§ Input data
____________________

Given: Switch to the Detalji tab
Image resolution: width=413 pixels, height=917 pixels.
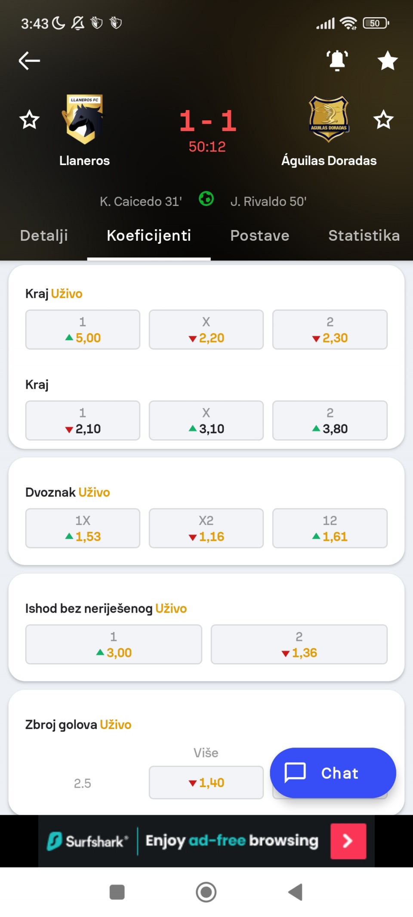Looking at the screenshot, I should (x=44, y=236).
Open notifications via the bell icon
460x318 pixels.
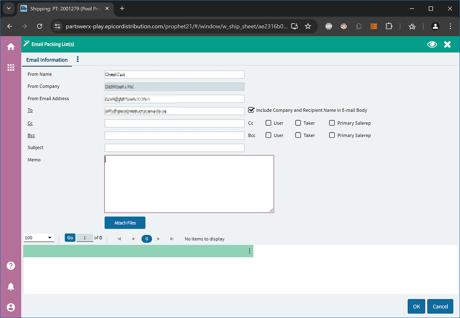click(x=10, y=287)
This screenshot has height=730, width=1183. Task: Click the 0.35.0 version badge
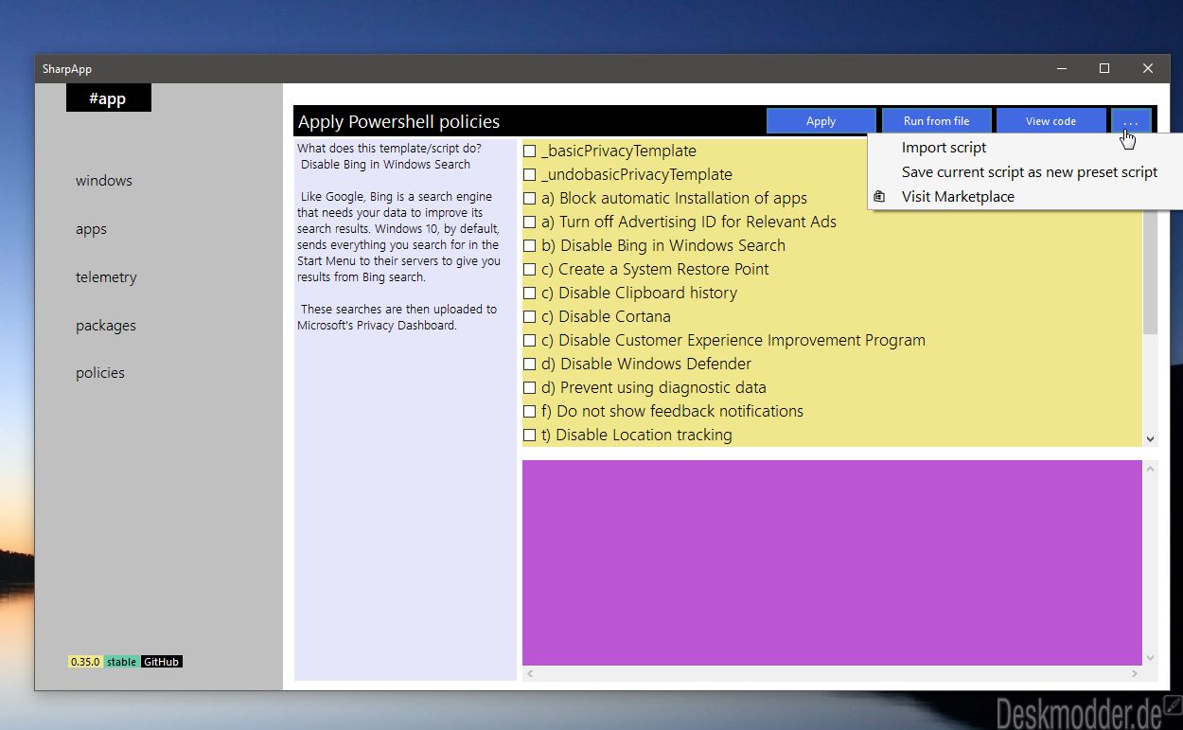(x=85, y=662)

____________________

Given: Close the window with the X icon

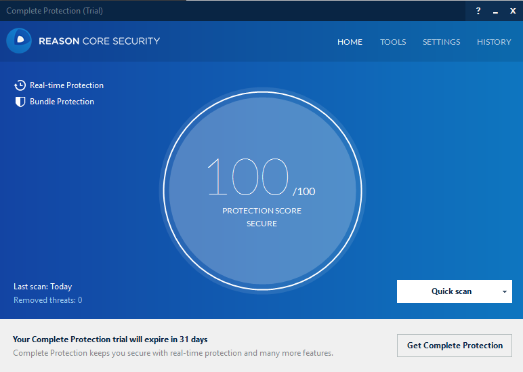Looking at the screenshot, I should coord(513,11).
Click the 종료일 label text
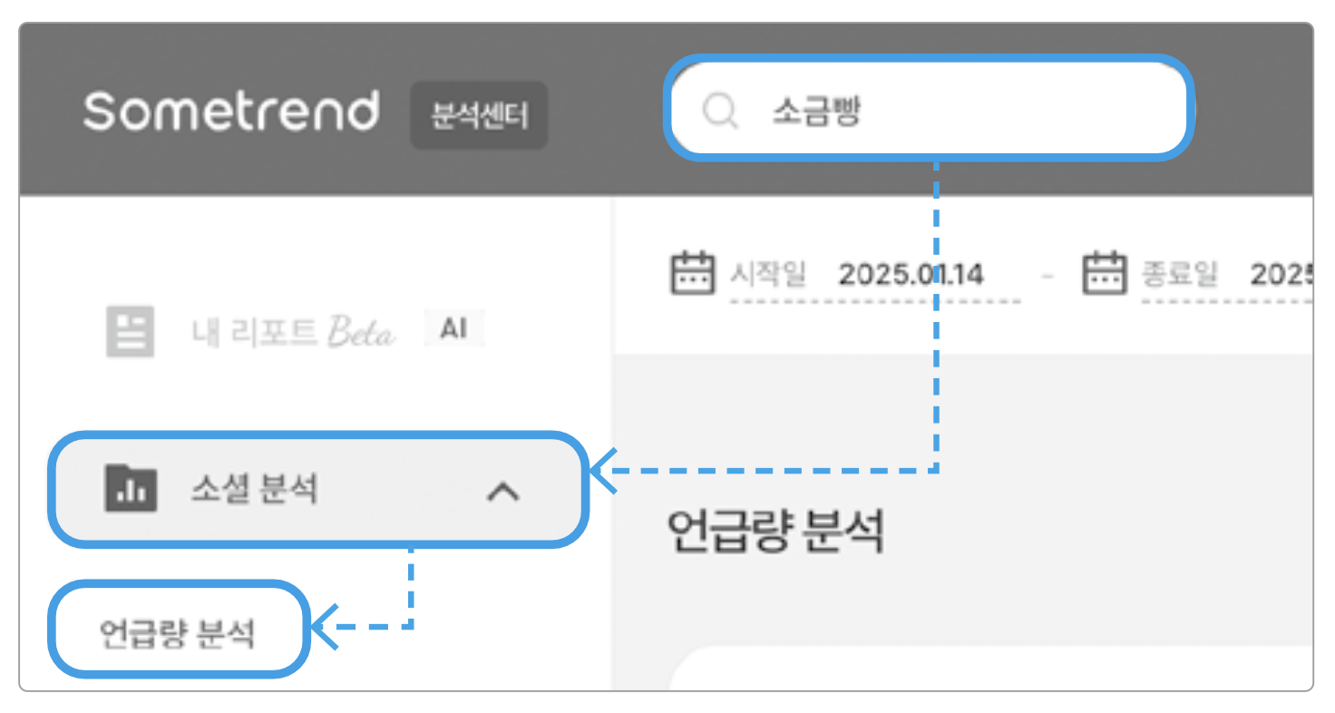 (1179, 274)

____________________

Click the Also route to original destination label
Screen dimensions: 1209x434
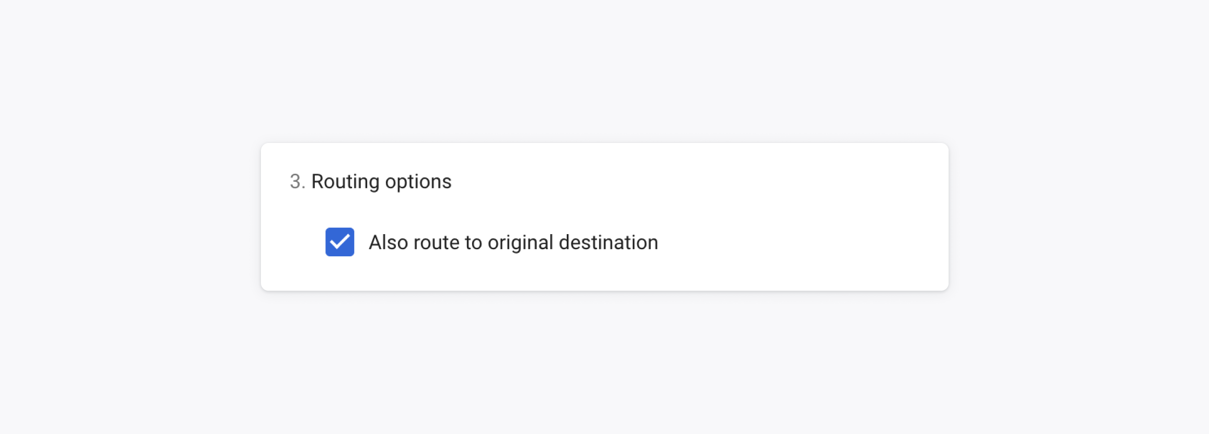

____________________

§ About this task
Look above for the line with "Click the Also" and the line with "Screen dimensions: 1209x434", and reproduce exactly those two lines plus every line between, nothing more.

§ Answer section
Click the Also route to original destination label
Screen dimensions: 1209x434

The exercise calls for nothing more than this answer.